* Problem to work on
Set down the entries below once more, precisely as they stand.

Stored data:
'''

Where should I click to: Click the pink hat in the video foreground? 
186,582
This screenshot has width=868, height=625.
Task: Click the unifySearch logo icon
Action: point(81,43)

'''

* Written answer
Where should I click to: Click the pink hat in the video foreground? 
186,582
This screenshot has width=868, height=625.
Task: Click the unifySearch logo icon
Action: point(81,43)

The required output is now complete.